If the Wainriders had sufficient differences for them to be given a name distinguishing them from the more inclusive (and imprecise) term "Easterlings", and the same holds true for the Balchoth, then the Easterlings are a confederacy of many *more* peoples than the Wainriders and Bachoth were by themselves.

Your lumping them all into one *tribe* is simply a totally wrong use of the term tribe. Wikipedia's "List of ancient Germanic peoples" runs to over 300 names, of small groups to proto-nations. The nine "large tribes" I mentioned above are already confederations of many smaller units. The Bavarians and Swabians are even larger conglomerates including some of those nine. And the Roman term "Germani" is what corresponds to Easterlings. Calling the Easterlings a "tribe" is simply nonsense, as far as I am concerned. If you insist that the Easterlings can be called a "tribe", then I very definitely disagree with you.


----------



## norrinradd (Jun 30, 2020)

Olorgando said:


> "Related", akin" and the rest are all very imprecise terms. You seem to want to see them far more narrowly than I do, and here I simply disagree with you.
> 
> If the Wainriders had sufficient differences for them to be given a name distinguishing them from the more inclusive (and imprecise) term "Easterlings", and the same holds true for the Balchoth, then the Easterlings are a confederacy of many *more* peoples than the Wainriders and Bachoth were by themselves.
> 
> Your lumping them all into one *tribe* is simply a totally wrong use of the term tribe. Wikipedia's "List of ancient Germanic peoples" runs to over 300 names, of small groups to proto-nations. The nine "large tribes" I mentioned above are already confederations of many smaller units. The Bavarians and Swabians are even larger conglomerates including some of those nine. And the Roman term "Germani" is what corresponds to Easterlings. Calling the Easterlings a "tribe" is simply nonsense, as far as I am concerned. If you insist that the Easterlings can be called a "tribe", then I very definitely disagree with you.

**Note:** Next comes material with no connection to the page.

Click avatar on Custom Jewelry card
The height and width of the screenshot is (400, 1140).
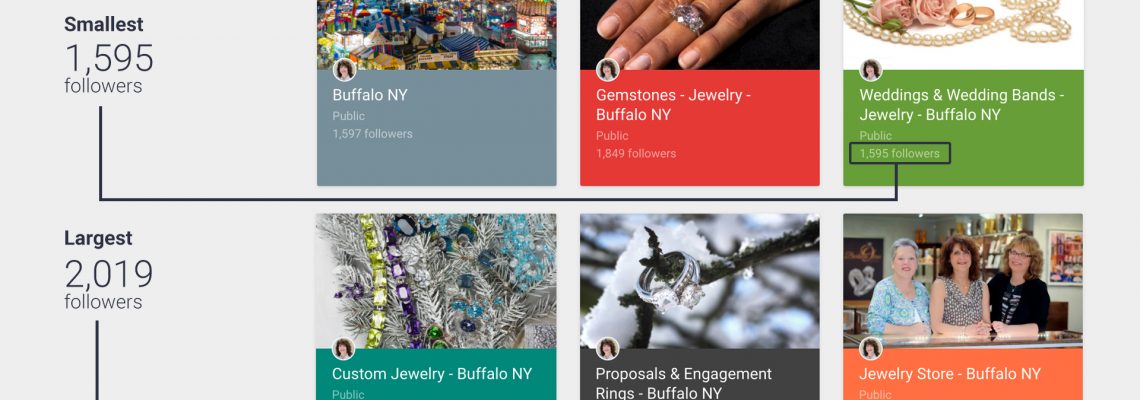pos(344,348)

CT clearly wrote "akin". You are still giving irrelevant examples like Germany and Wikipedia. When you look at the translation of the book into all languages, you can see that the word "akin" means kinsfolk or relatives. And there is still no reason to explain a minimum of 4 of my 6 reasons (sources given by me). As many say, you are just trying to be opposition.


----------



## norrinradd (Jul 6, 2020)

norrinradd said:


> I want to clarify something, in the one thread, about that I found some information that *just the evil side Easterlings of the Third Age* (at least, almost) were relatives and of the same origin with the previous age Easterlings.
> 
> First of all; “_The Easterlings of the First Age were related to the Easterlings of the Third Age; during the deluge of Beleriand they fled to Rhun and were the ancestors of the Easterlings as they appear in The Lord of the Rings_.” (Karen Wynn Fonstad (1991), The Atlas of Middle-earth, p. 40-41.)
> 
> ...


Additonally, in the Second Age: “_The Men of the Alliance were involved in war not only with Orks but with alien Men of evil sort. For Sauron had acquired dominion over many savage tribes in the East (*of old corrupted by Morgoth*), and he now urged them to seek land and booty in the West._”

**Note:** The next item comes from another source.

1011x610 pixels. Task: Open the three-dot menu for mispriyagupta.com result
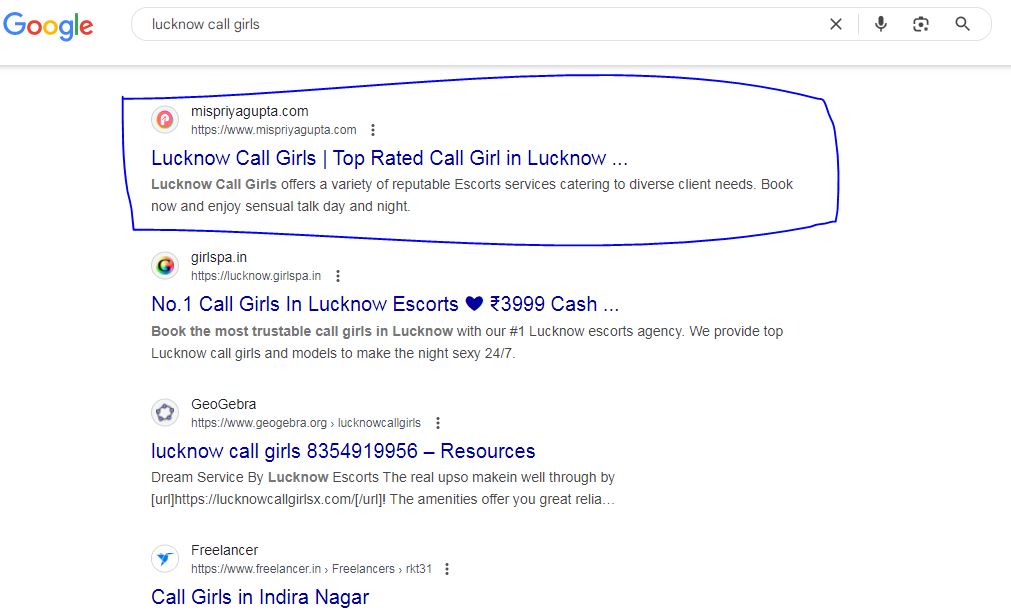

It is reasonable to assume that those who served Sauron were related or descended from those who worshiped Morgoth because they already evil when Sauron became the new dark lord.


----------



## Deleted member 12094 (Jul 7, 2020)

Allow me to quote J. Tyler:

Easterlings – The name given among folk of Gondor and Rohan to the various races and peoples from the lands of Rhûn and beyond. Most notable of these were the BALCHOTH and the Wainriders, whose incursions into Western Lands during the latter part of the Third Age often threw Gondor and her allies into great danger.​


norrinradd said:


> They were all from the same tribe



I conclude that this eminent author does not agree with you either.



norrinradd said:


> As many say, you are just trying to be opposition.



As many say ? Who else say? 🤨


----------



## norrinradd (Jul 7, 2020)

Merroe said:


> I conclude that this eminent author does not agree with you either.

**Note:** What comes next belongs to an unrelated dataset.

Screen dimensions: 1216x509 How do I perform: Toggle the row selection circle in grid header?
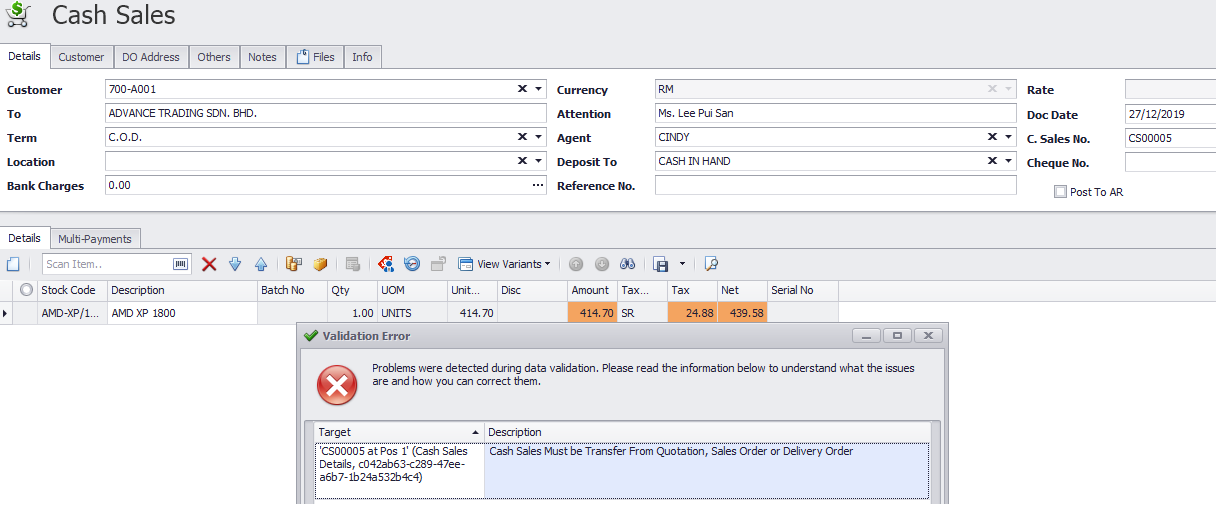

“_The Easterlings of the First Age were related to the Easterlings of the Third Age; during the deluge of Beleriand they fled to Rhun and were the ancestors of the Easterlings as they appear in The Lord of the Rings_.” (Karen Wynn Fonstad (1991), The Atlas of Middle-earth, p. 40-41.)
This eminent author (K.W. Fonstad) does not agree with an author which was given you.



Merroe said:


> As many say ? Who else say? 🤨


You can ask those on Tolkien Society, especially how he left 🙌


----------



## HonoredRohan (Jul 8, 2020)

norrinradd said:


> “_The Easterlings of the First Age were related to the Easterlings of the Third Age; during the deluge of Beleriand they fled to Rhun and were the ancestors of the Easterlings as they appear in The Lord of the Rings_.” (Karen Wynn Fonstad (1991), The Atlas of Middle-earth, p. 40-41.)



Is this source (Atlas of Middle Earth) reliable or solid ? Or not ?  Thanks


----------



## norrinradd (Jul 8, 2020)

HonoredRohan said:


> Is this source (Atlas of Middle Earth) reliable or solid ? Or not ?  Thanks


Of course reliable! 👍


----------



## HonoredRohan (Jul 8, 2020)

norrinradd said:


> Of course reliable! 👍


However, in the page 40-41 of Atlas of Middle-Earth: “_The Swarthy Men of the East who had, for the most part, served Morgoth, still lived in Dor-lómin. Those who survived the battle (War of Wrath) fled back to the kings; and in after years the hatred they passed on was the cause of many attacks on the Men of Gondor._” (Not directly as you mentioned above).


----------